Should You Pay the Ransom?

This is the question everyone wants a simple answer to. There is not one, but there are honest considerations.

The case for not paying: payment funds criminal organizations, encourages future attacks against you and others, does not guarantee full recovery (decryptors are often slow, buggy, and incomplete), and does not prevent the attacker from selling or publishing exfiltrated data regardless of payment. The FBI's official position is that organizations should not pay. OFAC sanctions rules mean that paying certain groups (including some RaaS operators) can expose you to regulatory liability.

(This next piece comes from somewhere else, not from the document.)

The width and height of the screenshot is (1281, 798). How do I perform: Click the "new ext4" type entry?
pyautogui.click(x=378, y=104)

The case for paying: sometimes it is cheaper than the recovery alternative, particularly for small organizations without good backups. Colonial Pipeline paid $4.4 million. The DOJ subsequently recovered $2.3 million of it, which is unusual. MGM chose not to pay and reported losses exceeding $100 million from the incident. Caesars, hit by the same group around the same time, reportedly paid approximately $15 million. Whether Caesars or MGM made the better decision financially is genuinely unclear.

The honest analysis: if you have clean backups and a tested recovery procedure, you almost certainly should not pay. If you have no backups or your backups were also encrypted, the calculus shifts. If the data exfiltrated is genuinely sensitive and publication would be catastrophic, that adds another variable. Run this analysis with legal counsel and your IR firm, not under a 48-hour deadline in the middle of an incident. The time to decide your payment philosophy is before the attack, not during it.

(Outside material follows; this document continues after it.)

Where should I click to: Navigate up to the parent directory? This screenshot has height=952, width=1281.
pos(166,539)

How Preparation and Automation Change the Equation

The organizations that recover fastest from ransomware share specific characteristics. They have network segmentation that limits blast radius. They have immutable backups stored in a location the ransomware cannot reach: an offline tape library, an air-gapped cloud storage account, or a separate backup environment with different credentials. They have a tested incident response plan with named roles and pre-authorized decisions. And they have detection capabilities that catch attacker activity during the dwell period before encryption starts.

Automated detection is the most impactful investment you can make for ransomware specifically. The average dwell time before ransomware deployment is around 9 days. That is 9 days during which an EDR solution with behavioral detection, or a network monitoring platform watching for lateral movement, could have flagged anomalous activity. Colonial Pipeline could have caught the intrusion before the ransomware deployed. The tools to do this existed in 2021.

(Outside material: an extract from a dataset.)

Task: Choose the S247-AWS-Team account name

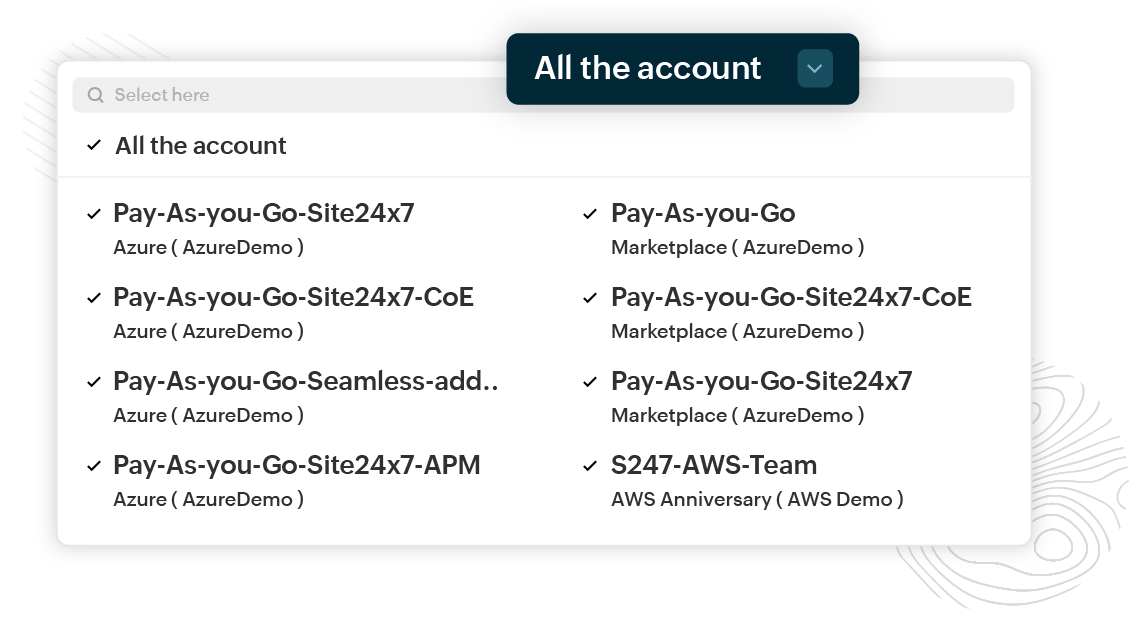Action: pos(714,465)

Backup strategy is equally critical. The 3-2-1 rule remains the baseline: 3 copies of data, on 2 different media types, with 1 copy offsite. For ransomware specifically, add immutability: at least one copy should be write-once or stored in a location that cannot be accessed with your production credentials. If your backup target is a domain-joined Windows server with the same admin credentials as your production environment, it will be encrypted alongside everything else.

Build the Playbook Before You Need It

Document your incident response plan now. Identify who makes the call to isolate systems and who has the authority to shut down production services. Pre-negotiate your IR retainer before an incident. Know your cyber insurance policy: what is covered, what the reporting requirements are, and which IR firms are on the approved panel. Run a tabletop exercise at least once a year that specifically simulates a ransomware scenario with your executive team in the room.

The first 60 minutes of a ransomware incident are not the time to make decisions for the first time. Every decision you can make in advance, every pre-authorized action, every pre-staged tool, reduces the chaos and confusion that attackers rely on. The organizations that recover well are not necessarily the ones with the biggest security budgets. They are the ones that prepared.